Data for locating described items:
-=-=-=-=-

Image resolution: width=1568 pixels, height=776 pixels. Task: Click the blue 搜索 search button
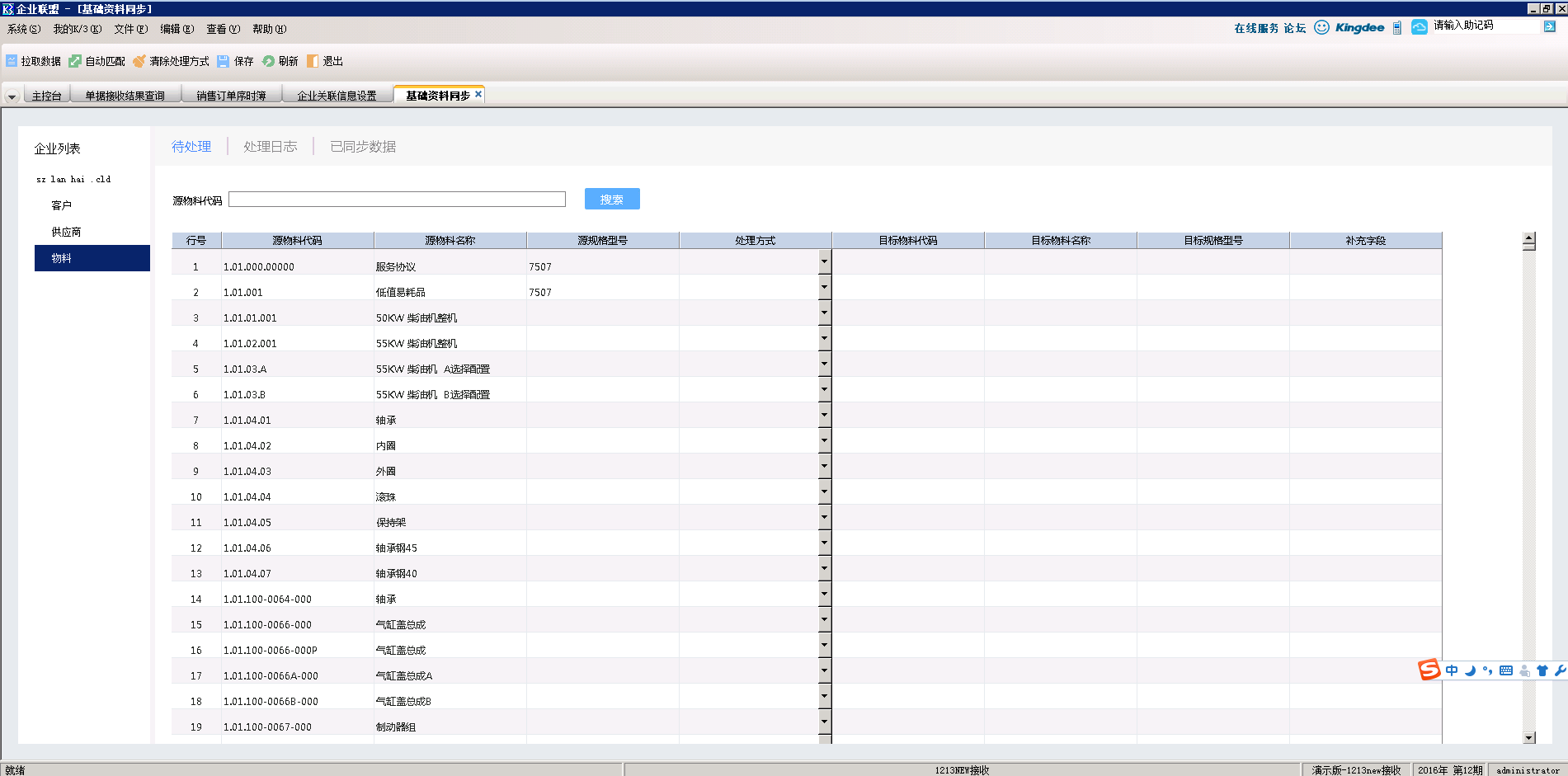pos(611,200)
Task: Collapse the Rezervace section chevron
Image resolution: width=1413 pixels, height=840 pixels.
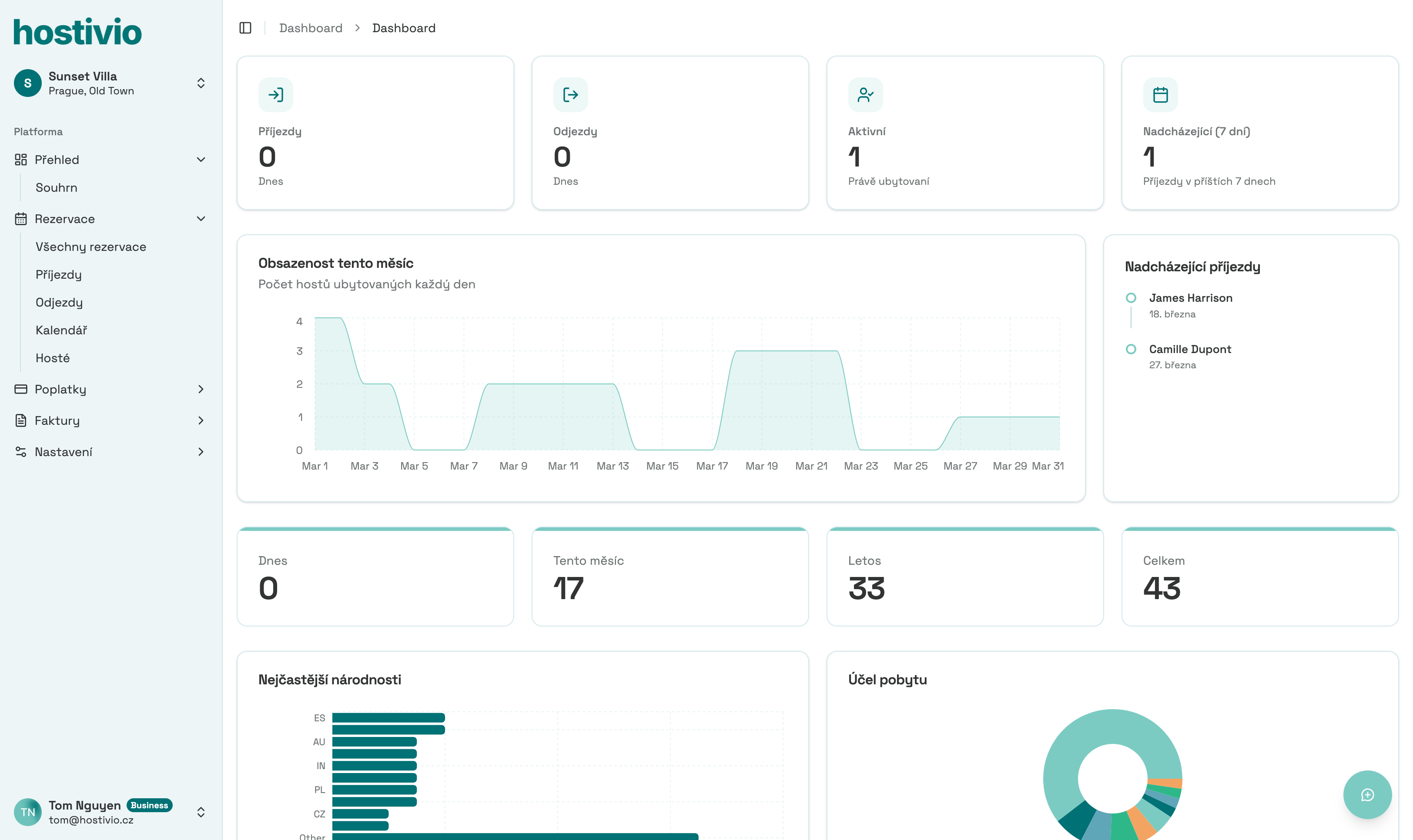Action: coord(201,219)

-=-=-=-=-

Put the lines of the data from the one containing "Task: Collapse the Rezervace section chevron" through the end of the data into a JSON list of strings, one string per line, with blank lines omitted and the pictures left out.

● **WRITTEN REPLY**
[
  "Task: Collapse the Rezervace section chevron",
  "Image resolution: width=1413 pixels, height=840 pixels.",
  "Action: coord(201,219)"
]